Here's the webserial log for the first bootup after updating the FW to the debug binary: nukihub-debug-2024-08-17.log

mundschenk-at commented 2 months ago

I am monitoring, but after powering off the device for 5 seconds or so, the stability issue seems to be gone and the config querying after booting also didn't exhibit any of the issues seen in the attached log. Is it possible @iranl that OTA (or soft reboots in general) does not correctly clear memory/the CPU state, resulting in overall weirdness?

iranl commented 2 months ago

No shouldn't be an issue.

Debug build (adds to ram usage) with webserial (adds to ram usage) on with both a lock and an opener (two devices adds to ram usage) just seems a bit too much for the limited heap on the esp32dev. This probably causes the crashes.

On the newer variants much more heap is available because of efficiency improvements in esp-idf, although total RAM hasnt really changed in the newer variants.

9.01 includes optimizations to config retrieval and it does seem to succesfully retrieve both your lock and opener configs. Is HA discovery updated correctly now?

If you revert to a release build of 9.01 and disable webserial it should be much more stable.

Note that master8 has a bug in the ota buttons so to revert to a release build you need to: -look up a confirm code on the credentials page (for factory reset or unpair) -Open http://NUKIHUBIP/autoupdate?master=1&release=1&token=CONFIRMCODE

mundschenk-at commented 2 months ago

And it's super flaky again (after another power toggle). I deleted all the topics before and they were not recreated. Webserial only set in while it was querying the opener, so I don't know what exactly happened for the lock.

nukihub-debug-2024-08-17-power-cycle-2.log

Should I flash an S3 instead for my use case (lock & opener)?

mundschenk-at commented 2 months ago

Strangely, it's now even missing the discovery topics for the lock entity of the Smart Lock (still on the debug build). I'll disable webserial again and switch to the non-debug build.

iranl commented 2 months ago

My free heap with esp32dev vs esp32s3 with the same settings (high task sizes to accommodate higher keypad/auth log/timecontrol entries) on a release build of 9.01-master8 is around 45k vs 100k.

With debug and webserial that 45k also drops to about 15k on a debug build on a esp32dev in my situation and isn't stable on it. With an S3 you have a lot more headroom especially when having both a lock and an opener connected.

technyon commented 2 months ago

@mundschenk-at I've been following this issue, but I'm not aware of everything that was discussed, because it started on discord.

Since it seems only you have this issue, and it's really hard for us to debug it like this, maybe the best option is to start over: Factory reset your opener, flash Nuki Hub to a new ESP, possibly an S3 and try again? I did have some problems with the opener before, and factory resetting it did help at some point. Sorry I can't be of more specific help here, but maybe that's easiest way of resolving your issues.
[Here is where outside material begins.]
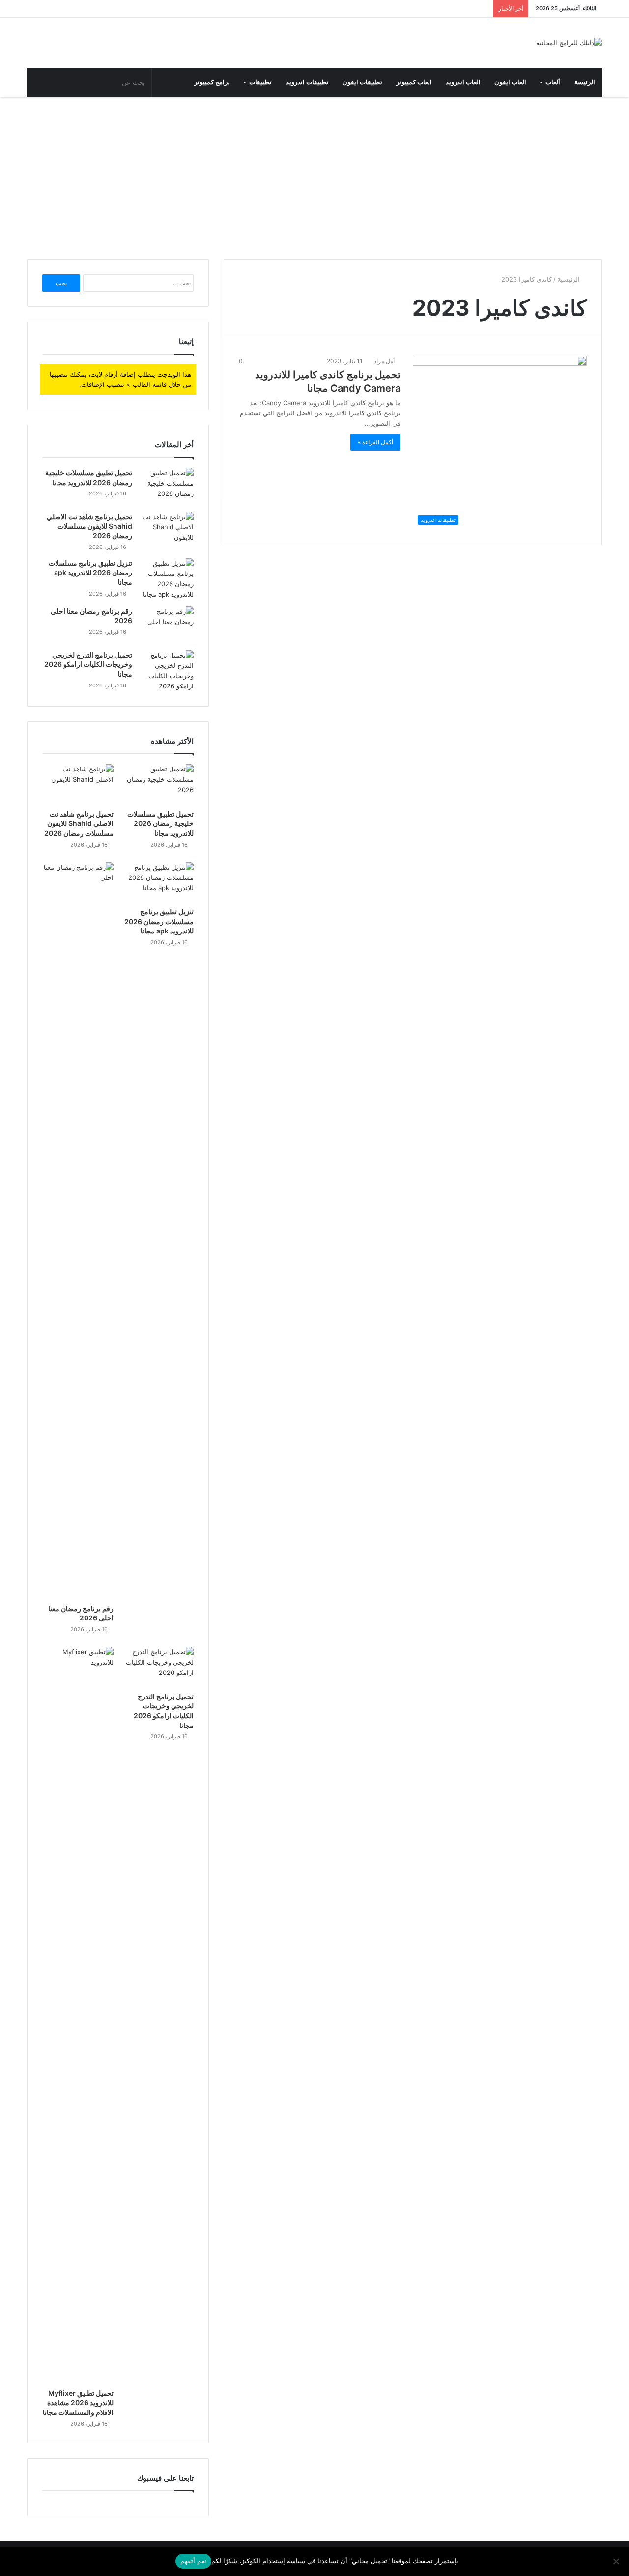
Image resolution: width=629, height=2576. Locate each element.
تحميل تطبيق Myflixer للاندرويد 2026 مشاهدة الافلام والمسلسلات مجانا (78, 2402)
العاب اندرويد (463, 82)
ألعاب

mundschenk-at commented 2 months ago

I think this was at least partially the result of my rather unfortunate physical placement of the opener. I had it mounted on the wall which slightly curved back at at that point, and on the other side of the intercom handset. It was nicely unobtrusive, but probably not good for RF communication. I've (temporarily at this point) moved it to the other side of the intercom and taped it to the door frame. While BLE RSSI is still not bad (~ -48 dBm at 1.5 m distance!), it's less bad than before.

I'll do some more tests and then maybe a factory reset of the opener.

mundschenk-at commented 2 months ago

Update: I've updated to the "9.01" FW from today (removal of presence detection) and experimented with querying the config standalone (using nukiopener/lock/query/config). Even with the new positioning, it almost always fails for the "normal" configuration (not the advanced config though), with undefined(255).

I'll try factory resetting the opener next. However from what I've seen with the debug build earlier (see logfiles further up this thread), the actual config values seem to be retrieved, just some return code fails/is missing?

technyon commented 2 months ago

The presence detection was still there, but not active, we've deactivated it using compile time directives, so we can reactivate it just in case. Since this change was accepted without many complaints, I've removed it today, I don't think though that it'll make a big difference for your problem.

mundschenk-at commented 2 months ago

No, that was just to say which version I'm running (since the version string is just 9.01, but there hasn't been an official release yet).

Anyway, I've since factory reset the Opener, but that has not changed anything regarding reading the config, still [14:35:39] Opener config result: undefined(255) every time (or nearly every time).